Ovid commented Dec 10, 2022

I took https://metacpan.org/pod/Tree::RedBlack and I mocked it up as Corinna. I first wrote it in Object::Pad and then converted it. It probably doesn't quite work because I simplified some things after I converted it (such as the $cmp usage).

The only public interface are these methods on RedBlack class (the nodes are internal and not exposed):

  • new
  • insert
  • delete
  • find
  • maximum
  • minimum

There are some things to note.

  • The RedBlack::Node class should be a private class, but that's not yet specified
  • The code is only a mockup and is not guaranteed to work as advertised
  • Private methods are labeled :private, but Object::Pad uses method $some_method {}
  • We really want types in signatures and fields, but we're blocked on that

As for the final point, here's an example in Raku (then, Perl 6): https://blogs.perl.org/users/ovid/2013/02/red-black-trees-in-perl-6-explained.html

The Raku example shows just how small this class could be with a combination of multimethods and types. We're really missing out here, but baby steps. And yes, the Raku example is hard to read, but working with complex algorithms can be like that. Thus, so long as the interface is clean, complexities can be hidden.

As mentioned, Object::Pad uses a different syntax for private methods:

    method $private () { ... }
    method public () {
        if ( $self->$private ) { ... }
    }

That's not in the Corinna specification and design thought would be required. It's Perlish and also crystal clear that it's not public.
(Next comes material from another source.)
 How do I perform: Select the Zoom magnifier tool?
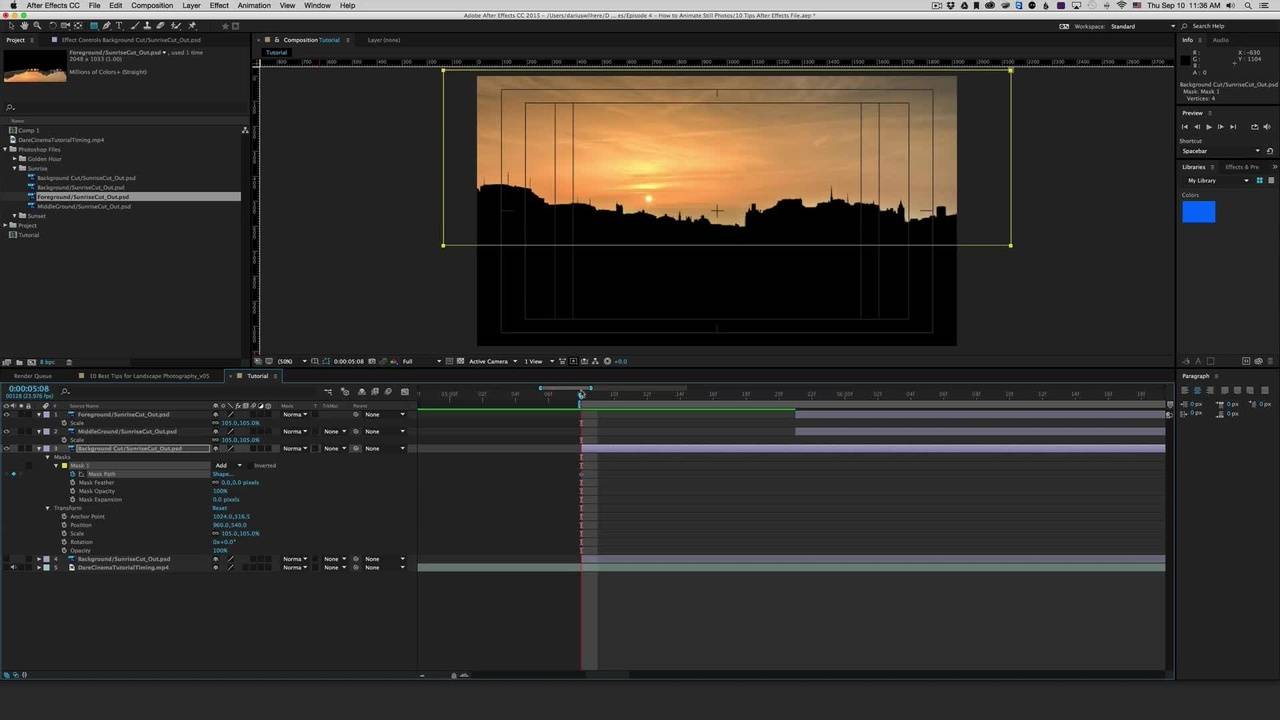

The more I wrote that code, the more I wished we had twigils even though I argued against them. They would make it clear which variables are bound to the class and prevent shadowing. Paul wanted $:some_var, but formats use $:.

@nrdvana
Copy link

nrdvana commented Dec 13, 2022

Unfortunately, this example also showcases the biggest problem with Corinna; speed. A Red/Black tree is maybe one of the best examples of an object (the tree container) which contains smaller internal objects (the nodes) which are dictated by the container and gain nothing by wrapping their fields with accessors. And the whole purpose of a Red/Black tree is speed.

Calling ->parent->set_color(1) invokes two perl function calls to write a field that should just be directly accessible to the container. With the large number of function calls, it doesn't even matter how well the PAD storage is optimized, it is guaranteed to be slower than any other tree implementation on CPAN.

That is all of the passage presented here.